◆ Task inputs
__________________________________________________
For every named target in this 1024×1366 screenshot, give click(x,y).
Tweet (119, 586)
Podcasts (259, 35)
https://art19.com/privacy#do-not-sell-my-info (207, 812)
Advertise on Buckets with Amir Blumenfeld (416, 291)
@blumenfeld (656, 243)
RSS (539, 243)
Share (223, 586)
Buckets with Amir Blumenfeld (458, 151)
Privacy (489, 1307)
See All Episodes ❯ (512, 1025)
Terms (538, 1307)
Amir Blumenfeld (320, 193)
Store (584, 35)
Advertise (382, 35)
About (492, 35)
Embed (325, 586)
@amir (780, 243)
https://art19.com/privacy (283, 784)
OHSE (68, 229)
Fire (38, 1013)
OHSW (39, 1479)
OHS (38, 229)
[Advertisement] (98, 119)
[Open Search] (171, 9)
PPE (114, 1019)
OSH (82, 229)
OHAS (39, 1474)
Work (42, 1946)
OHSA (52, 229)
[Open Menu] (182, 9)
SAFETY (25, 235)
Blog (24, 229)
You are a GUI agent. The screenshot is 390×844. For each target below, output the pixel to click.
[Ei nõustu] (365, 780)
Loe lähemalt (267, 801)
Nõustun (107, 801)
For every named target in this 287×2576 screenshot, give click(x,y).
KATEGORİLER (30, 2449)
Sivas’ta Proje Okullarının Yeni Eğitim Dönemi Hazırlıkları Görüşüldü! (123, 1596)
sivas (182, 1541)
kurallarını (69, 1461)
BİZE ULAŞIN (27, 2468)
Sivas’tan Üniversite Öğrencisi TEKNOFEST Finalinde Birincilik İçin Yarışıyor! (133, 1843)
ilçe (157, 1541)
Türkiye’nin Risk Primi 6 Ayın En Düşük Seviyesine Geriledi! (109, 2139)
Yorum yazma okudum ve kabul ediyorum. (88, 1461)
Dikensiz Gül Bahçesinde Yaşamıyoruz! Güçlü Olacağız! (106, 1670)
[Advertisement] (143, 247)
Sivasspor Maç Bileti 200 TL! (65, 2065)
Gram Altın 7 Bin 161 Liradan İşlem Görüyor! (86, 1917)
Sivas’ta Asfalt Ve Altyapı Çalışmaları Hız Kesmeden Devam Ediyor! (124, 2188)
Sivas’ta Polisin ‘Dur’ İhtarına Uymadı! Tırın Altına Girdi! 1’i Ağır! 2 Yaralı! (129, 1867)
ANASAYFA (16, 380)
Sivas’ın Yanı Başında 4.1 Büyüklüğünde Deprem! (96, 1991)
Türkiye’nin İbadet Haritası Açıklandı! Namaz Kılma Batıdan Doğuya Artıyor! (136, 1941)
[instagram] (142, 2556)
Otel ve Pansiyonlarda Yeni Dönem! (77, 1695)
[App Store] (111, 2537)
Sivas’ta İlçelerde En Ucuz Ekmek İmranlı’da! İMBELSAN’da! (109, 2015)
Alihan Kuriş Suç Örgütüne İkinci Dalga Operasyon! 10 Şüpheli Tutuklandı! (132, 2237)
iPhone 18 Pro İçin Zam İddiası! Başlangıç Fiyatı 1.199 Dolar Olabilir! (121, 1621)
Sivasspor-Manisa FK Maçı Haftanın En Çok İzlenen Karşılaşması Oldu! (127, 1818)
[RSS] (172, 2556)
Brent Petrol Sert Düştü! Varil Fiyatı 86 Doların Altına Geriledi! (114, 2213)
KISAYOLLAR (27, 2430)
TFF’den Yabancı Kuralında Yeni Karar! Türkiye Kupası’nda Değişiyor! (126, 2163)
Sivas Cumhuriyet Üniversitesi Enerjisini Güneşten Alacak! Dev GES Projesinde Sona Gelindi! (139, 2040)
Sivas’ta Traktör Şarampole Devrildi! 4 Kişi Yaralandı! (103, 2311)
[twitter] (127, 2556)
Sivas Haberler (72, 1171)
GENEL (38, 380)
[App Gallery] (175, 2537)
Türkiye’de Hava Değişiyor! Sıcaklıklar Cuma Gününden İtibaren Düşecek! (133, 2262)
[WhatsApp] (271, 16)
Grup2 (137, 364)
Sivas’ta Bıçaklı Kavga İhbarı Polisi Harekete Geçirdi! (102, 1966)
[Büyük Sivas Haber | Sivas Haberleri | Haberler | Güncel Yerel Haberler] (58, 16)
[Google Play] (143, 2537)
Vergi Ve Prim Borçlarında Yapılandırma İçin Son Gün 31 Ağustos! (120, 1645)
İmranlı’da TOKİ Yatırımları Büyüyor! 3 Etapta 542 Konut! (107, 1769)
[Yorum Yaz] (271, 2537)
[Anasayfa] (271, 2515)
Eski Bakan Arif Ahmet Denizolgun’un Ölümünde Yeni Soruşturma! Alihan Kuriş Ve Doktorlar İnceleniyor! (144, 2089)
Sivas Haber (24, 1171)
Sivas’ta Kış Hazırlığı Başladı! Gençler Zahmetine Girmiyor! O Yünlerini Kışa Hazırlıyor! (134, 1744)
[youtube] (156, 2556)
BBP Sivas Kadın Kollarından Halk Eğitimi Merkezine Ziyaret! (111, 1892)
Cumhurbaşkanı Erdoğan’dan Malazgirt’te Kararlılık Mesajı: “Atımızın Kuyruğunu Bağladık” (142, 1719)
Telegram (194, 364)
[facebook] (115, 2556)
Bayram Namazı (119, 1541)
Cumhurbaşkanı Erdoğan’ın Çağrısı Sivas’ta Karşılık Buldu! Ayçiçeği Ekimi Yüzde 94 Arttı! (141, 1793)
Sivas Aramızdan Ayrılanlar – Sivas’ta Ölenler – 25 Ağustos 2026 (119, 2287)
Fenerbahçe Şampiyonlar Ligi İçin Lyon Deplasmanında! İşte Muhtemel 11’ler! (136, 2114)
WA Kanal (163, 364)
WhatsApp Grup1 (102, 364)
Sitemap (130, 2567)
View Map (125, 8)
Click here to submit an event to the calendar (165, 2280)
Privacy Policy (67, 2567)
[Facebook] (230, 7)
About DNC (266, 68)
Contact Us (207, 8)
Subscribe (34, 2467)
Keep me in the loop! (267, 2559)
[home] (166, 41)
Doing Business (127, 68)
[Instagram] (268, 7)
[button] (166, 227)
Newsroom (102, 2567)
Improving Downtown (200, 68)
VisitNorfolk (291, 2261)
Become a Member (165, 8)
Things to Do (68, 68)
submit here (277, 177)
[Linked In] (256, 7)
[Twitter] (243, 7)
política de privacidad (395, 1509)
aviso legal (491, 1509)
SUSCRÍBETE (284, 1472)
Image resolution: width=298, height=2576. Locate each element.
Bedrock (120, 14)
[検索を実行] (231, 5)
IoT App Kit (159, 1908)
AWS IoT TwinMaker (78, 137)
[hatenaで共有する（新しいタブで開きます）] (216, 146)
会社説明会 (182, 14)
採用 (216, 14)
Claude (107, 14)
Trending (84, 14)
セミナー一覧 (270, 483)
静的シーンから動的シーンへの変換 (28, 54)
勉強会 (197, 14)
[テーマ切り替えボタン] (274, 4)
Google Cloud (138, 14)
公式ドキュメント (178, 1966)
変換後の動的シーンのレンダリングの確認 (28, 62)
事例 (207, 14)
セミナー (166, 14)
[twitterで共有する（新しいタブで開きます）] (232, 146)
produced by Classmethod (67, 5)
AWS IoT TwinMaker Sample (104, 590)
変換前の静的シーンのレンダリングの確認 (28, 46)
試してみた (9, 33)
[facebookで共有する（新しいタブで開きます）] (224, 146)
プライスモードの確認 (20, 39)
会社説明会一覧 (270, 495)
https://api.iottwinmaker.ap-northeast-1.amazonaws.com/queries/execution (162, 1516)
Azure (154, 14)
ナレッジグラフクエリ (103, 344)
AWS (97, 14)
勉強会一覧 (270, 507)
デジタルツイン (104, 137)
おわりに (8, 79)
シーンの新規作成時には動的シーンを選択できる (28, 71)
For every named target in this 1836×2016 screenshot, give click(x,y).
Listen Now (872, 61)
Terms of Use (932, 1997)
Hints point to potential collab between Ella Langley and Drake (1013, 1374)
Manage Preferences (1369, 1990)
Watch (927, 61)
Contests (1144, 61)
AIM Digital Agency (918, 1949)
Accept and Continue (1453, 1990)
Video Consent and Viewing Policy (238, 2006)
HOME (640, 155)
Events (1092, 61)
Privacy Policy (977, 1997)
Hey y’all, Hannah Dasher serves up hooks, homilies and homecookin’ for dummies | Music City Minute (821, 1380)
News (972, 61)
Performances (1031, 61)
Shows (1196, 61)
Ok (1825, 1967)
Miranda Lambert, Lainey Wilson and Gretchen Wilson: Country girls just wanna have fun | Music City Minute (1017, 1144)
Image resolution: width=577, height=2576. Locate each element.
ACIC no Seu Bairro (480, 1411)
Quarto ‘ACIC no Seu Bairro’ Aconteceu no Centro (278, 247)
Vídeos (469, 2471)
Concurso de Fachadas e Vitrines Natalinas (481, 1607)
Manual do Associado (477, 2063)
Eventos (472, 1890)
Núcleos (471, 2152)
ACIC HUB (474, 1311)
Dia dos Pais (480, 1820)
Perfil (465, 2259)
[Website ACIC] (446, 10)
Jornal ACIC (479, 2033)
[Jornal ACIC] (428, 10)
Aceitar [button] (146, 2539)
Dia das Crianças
__________________________________________________
◆ What the exercise asks
Everything from the line that contains "Perfil (465, 2259)" through the end of the records must be duplicated exactly, and nothing outside that range.

◆ Response to this task
Perfil (465, 2259)
[Website ACIC] (446, 10)
Jornal ACIC (479, 2033)
[Jornal ACIC] (428, 10)
Aceitar [button] (146, 2539)
Dia das Crianças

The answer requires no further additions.